Fracassada a exigência da oralidade, surge a fase da Comunicação Total, na qual os surdos utilizavam diferentes recursos linguísticos para se comunicar, seja a língua de sinais, a linguagem oral ou códigos manuais. Como afirma Ciccone (1990), a abordagem educacional da Comunicação Total advoga o uso de todos os meios (fala, sinais, sistemas artificiais) que possam facilitar a comunicação. Diante de algumas controvérsias entre estudiosos, mais tarde essa filosofia passa a ser entendida e chamada de “bimodalismo” – método no qual a fala e os sinais são usados simultaneamente. Conforme Goldfeld (2002, p. 41), “ [...] a língua de sinais não pode ser utilizada simultaneamente com o português, pois não temos capacidade neurológica de processar simultaneamente duas línguas com estruturas diferentes”, além disso, ela ressalta a evidência de que, dessa maneira, a língua de sinais não é usada de forma plena.
Posteriormente, despontou o Bilinguismo, movimento educacional surgido entre as décadas de 80 e 90, com base nas pesquisas da professora linguista Lucinda Ferreira Brito, sobre a língua brasileira de sinais. Logo no início de suas pesquisas, tendo como base o padrão internacional de abreviação das línguas de sinais, Brito abreviou esta língua de Língua de Sinais dos Centros Urbanos (LSCB) para diferenciá-la da Língua de Sinais Kaapor Brasileira (LSKB), usada pelos índios Urubu-Kaapor no estado do Maranhão.

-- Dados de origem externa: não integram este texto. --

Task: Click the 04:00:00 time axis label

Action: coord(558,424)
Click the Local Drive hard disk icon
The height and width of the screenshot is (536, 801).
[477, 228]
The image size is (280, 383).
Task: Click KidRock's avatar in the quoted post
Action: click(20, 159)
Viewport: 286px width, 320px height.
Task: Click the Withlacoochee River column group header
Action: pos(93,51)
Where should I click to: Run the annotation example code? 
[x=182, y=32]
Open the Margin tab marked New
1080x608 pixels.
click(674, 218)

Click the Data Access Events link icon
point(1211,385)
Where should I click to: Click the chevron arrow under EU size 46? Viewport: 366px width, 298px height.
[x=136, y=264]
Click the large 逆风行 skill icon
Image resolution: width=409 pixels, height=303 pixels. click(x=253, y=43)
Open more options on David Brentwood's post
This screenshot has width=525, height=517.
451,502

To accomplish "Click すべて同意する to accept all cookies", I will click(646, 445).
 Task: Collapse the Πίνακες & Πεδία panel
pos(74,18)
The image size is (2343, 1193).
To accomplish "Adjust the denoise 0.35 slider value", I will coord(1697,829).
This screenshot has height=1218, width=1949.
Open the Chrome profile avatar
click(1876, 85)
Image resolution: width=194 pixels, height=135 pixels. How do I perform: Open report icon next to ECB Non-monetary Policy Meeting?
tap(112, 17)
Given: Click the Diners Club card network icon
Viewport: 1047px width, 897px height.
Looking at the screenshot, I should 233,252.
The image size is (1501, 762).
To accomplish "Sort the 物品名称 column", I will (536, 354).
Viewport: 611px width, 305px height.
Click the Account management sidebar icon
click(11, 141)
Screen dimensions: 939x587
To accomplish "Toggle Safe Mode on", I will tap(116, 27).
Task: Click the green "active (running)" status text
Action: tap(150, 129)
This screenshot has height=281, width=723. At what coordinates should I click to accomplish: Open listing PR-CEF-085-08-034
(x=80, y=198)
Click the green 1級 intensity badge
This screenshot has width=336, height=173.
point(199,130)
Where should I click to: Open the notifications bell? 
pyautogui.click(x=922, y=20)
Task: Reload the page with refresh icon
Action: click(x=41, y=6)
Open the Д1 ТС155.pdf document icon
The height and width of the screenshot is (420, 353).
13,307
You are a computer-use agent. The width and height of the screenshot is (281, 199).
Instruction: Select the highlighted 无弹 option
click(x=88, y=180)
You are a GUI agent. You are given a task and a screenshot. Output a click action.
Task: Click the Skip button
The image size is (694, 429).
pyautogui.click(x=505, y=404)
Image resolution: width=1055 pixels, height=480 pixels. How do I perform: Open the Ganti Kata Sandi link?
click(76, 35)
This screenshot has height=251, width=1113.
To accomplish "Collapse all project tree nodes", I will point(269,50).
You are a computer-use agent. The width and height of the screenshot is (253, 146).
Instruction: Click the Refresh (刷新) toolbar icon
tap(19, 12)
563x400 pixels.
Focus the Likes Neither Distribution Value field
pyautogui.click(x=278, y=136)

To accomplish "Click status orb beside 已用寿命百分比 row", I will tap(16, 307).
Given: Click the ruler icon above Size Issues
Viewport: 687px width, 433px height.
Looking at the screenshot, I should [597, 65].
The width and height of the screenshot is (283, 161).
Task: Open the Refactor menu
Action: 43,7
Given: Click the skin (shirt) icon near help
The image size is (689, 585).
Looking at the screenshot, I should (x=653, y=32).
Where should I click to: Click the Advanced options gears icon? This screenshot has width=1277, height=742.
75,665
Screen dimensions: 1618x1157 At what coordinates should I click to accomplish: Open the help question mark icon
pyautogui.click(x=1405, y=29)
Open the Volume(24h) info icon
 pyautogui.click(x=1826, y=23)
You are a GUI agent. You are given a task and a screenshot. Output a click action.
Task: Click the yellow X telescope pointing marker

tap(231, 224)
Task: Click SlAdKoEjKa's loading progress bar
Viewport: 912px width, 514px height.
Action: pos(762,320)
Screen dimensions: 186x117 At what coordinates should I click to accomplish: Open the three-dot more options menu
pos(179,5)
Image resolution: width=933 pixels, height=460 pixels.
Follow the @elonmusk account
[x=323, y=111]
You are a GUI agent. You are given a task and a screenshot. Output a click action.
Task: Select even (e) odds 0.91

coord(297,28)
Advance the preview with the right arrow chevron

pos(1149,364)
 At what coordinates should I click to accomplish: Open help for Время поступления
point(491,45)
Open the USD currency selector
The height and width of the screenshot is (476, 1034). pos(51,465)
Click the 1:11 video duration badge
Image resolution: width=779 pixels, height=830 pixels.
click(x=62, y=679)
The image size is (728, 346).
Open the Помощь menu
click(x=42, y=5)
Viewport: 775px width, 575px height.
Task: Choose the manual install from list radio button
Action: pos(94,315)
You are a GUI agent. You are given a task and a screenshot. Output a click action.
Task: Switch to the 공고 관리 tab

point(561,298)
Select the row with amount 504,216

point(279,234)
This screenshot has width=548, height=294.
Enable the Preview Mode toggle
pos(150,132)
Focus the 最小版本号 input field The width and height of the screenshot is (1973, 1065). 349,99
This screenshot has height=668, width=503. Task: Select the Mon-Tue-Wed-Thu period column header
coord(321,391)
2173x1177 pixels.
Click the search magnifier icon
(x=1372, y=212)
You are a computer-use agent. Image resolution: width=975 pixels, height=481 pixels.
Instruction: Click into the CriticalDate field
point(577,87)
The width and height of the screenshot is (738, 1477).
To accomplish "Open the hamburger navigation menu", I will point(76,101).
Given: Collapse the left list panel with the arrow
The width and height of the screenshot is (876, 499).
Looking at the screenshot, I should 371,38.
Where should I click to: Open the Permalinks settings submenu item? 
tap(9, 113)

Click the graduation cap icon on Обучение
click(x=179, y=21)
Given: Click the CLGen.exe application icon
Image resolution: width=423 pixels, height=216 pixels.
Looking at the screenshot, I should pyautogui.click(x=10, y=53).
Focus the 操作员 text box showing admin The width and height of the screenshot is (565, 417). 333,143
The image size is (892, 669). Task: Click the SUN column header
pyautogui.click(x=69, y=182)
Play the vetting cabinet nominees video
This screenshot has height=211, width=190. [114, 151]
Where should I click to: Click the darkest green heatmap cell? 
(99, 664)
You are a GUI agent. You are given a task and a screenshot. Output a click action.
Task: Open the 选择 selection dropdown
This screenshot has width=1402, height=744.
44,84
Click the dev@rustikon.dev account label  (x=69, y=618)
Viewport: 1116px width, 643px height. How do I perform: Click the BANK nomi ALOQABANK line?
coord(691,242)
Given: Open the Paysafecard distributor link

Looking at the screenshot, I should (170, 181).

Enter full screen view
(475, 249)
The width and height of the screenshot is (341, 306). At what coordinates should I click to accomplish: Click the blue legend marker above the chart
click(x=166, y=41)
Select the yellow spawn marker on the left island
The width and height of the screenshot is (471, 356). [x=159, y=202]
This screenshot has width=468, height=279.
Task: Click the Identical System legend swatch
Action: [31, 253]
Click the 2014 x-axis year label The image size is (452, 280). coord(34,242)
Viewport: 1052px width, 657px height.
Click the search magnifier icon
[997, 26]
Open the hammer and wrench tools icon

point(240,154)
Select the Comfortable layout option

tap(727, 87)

Somente a partir de 1994, ela introduz a abreviação Língua Brasileira de Sinais (Libras), criada pela própria comunidade surda para se referir a LSCB (GOLDFELD, 2002).
Ainda na década de 1990, a abordagem educacional bilíngue despertou interesse dos profissionais da área de surdez, de modo que outros estudos e experiências bilíngues foram desenvolvidos no país como a publicação de livros, a realização de congressos e simpósios internacionais, o reconhecimento pela comunidade acadêmica da sigla Libras para designar a Língua Brasileira de Sinais e a implantação da educação bilíngue, em turmas da pré-escola, sob a orientação da linguista Eulália Fernandes, no INES, em convênio com a Universidade do Estado do Rio de Janeiro (UERJ).
A educação bilíngue reconhece o uso de duas línguas de ensino, a Língua de Sinais como primeira língua (no caso dos surdos brasileiros, a Língua Brasileira de Sinais) e a língua majoritária do país, na modalidade escrita, como segunda língua (no Brasil, a Língua
Portuguesa), ambas são línguas de modalidades diferentes, sendo a primeira visoespacial e a segunda, oral-auditiva. No pensamento de Guarinello (2007), essa proposta surgiu a partir das reivindicações dos próprios surdos pelo direito à sua língua e mediante as pesquisas linguísticas desenvolvidas sobre as Línguas de Sinais. Para a autora, o bilinguismo é:
[...] uma abordagem educacional que se propõe a tornar acessível à criança surda duas línguas no contexto escolar. De fato, estudos têm apontado que essa proposta é a mais adequada para o ensino de crianças surdas, tendo em vista que considera a língua de sinais como natural e se baseia no conhecimento dela para o ensino da língua majoritária, preferencialmente na modalidade escrita. As línguas de sinais são consideradas naturais porque se desenvolvem naturalmente com o passar do tempo pelos membros de uma comunidade e são adquiridas mediante exposição à língua (GUARINELLO, 2007, p. 45-46).
A partir do ano 2000, outros marcos serviram de alicerce para a implementação de projetos de educação bilíngue, tais como: o lançamento do primeiro dicionário Libras/Português em São Paulo; as manifestações dos surdos por todo o país em defesa da oficialização da Língua Brasileira de Sinais, que, em 2002, foi reconhecida como meio legal de expressão e comunicação das pessoas surdas pela Lei nº 10. 436, tornando-se obrigatória em todas as escolas do país; e o Decreto nº 5.626, de 22 de dezembro de 2005, que regulamenta essa lei, instituindo a Libras como primeira língua do surdo, e a Língua Portuguesa como sua segunda língua.
De acordo com a estudiosa Slomski (2012, p. 62), “Esses fatos, além de inaugurarem as etapas históricas da fase de transição que se vivencia hoje na educação para surdos no Brasil, também contribuíram para uma reflexão crítica e um entendimento maior da proposta de educação para surdos em que se faz presente o Bilinguismo”.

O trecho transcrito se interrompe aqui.